- Family and Parenting
Kids These Days...and things they'll never see - Part 1
Things we had no idea that someday we'd wish our kids could experience. Yeah, they have the Wii, the Internet and yogurt in a plastic tube. But we had these:
Yes sometimes you needed a pencil handy in order to get these to work.
Kids today will never know the pleasure of the tape recorder. It was amazing that all you had to do was push the big PLAY button and the little red REC button inside it and you could talk into this rectangular machine, then play it back and hear it again. The fun of hearing you or your friend say something wise and earth-shattering like "Fartfartfartfartfartfart" would entertain you for hours. How about hiding it somewhere in the dining room and recording the parent's inane dinner chatter, then secretly listening to it before bed, chuckling at your cleverness and their ignorance.
Getting a cassette deck in your car was one of the happiest days of an 80s teen's life. Now you could play what you wanted in your car (or your parent's car when you whined enough to get them to give you the keys.) The art of fast forwarding or rewinding to your favorite song while driving was a rite of passage.
And do not deny the pleasure of making a mix tape. Cueing up a cassette on one player, cueing up the blank tape in the other, a finger on each of the pause buttons, and the rush of releasing them at the same time, hearing the song starting perfectly and knowing that art was just created.

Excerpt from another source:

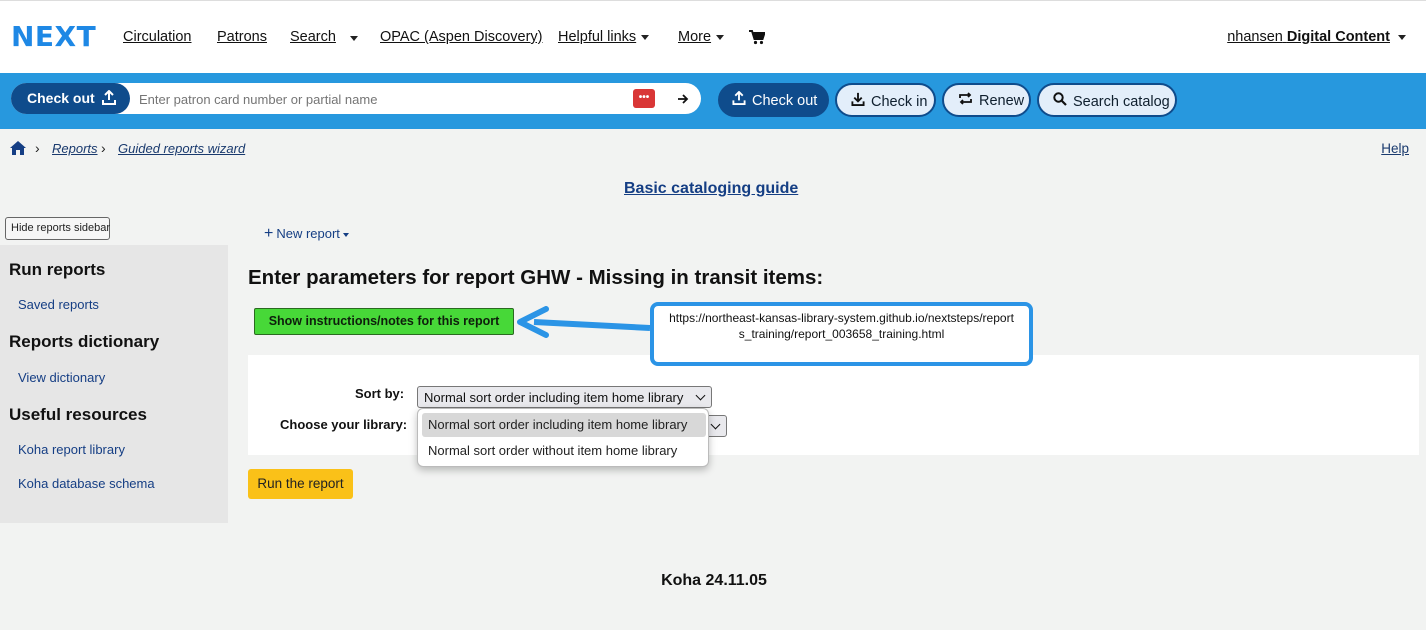 The height and width of the screenshot is (630, 1426). Describe the element at coordinates (158, 37) in the screenshot. I see `nav-circulation: Circulation` at that location.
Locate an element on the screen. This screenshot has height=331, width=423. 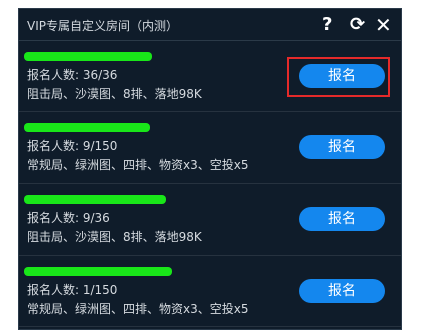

You know who you are. You who waited for the newest Madonna song or Duran Duran ditty to come on the radio. Sure, you got the dopey DJ introducing it, maybe a lousy weather or traffic report with it, but you didn't care. You just recorded "The Reflex" all for yourself. Pure musical magic.
Ah, so much fun. I guarantee the pencil industry has not been the same since the demise of the cassette tape.
The mall bookstore
Nearly every "expert" is predicting the demise of the book. E-readers and online reading is swiftly sending the printed page by way of the dodo bird and the VHS tape (which we'll get to later).
Bottom line is, who really knows?
One thing is lost for sure though. Gone are the mall bookstores. Yes, here and there, one might be found. A Books-A-Million here. Another odd one there. But Waldenbooks or B. Dalton's? Gone.
How great was it to get an Orange Julius or an Auntie Anne's pretzel, go to the bookstore and just wander through the different sections? Local Interest. Humor. Computers. Social Studies. (Yes, there was a Social Studies section). Do you have the new Grisham book? When is the next Dark Tower book coming out? R.L. Stine had his own section. So did Sweet Valley High. So did Garfield. The triangular sale stickers in the upper right corner of the front cover offering 20%, 30%, even 40% off the retail price. Looking through the bargain section at things you have no intention of buying but dang, it's fun to look. Leafing through magazine after magazine after magazine.
Gone gone gone. But hey, the put a new sneaker store in it's place. The mall doesn't have enough of those.
Before Angry Birds, before the Nintendo DS, before Game Boy we had LCD games.
And man, they were awesome.
Sure they were simple. Usually the video guy or car only moved left or right. You either had to catch something or avoid something. And there was a limited amount of places to move the little guy: left, right or center. Plus the sounds consisted of two: a beep when you scored or a beep when you lost.
But at the time, these were fast paced video games. Dodging a falling bomb or a moving car took quick eyes and quicker thumbs. Plus hiding these little pocket games from the teacher during math or history was both unnerving and joyous. Parents had no idea what to do with them or how to play them (much like today actually.) Playing in the cafeteria when you should be eating always made lunch so much more fun.
And top it off, the game had a built-in clock. Dad liked that part.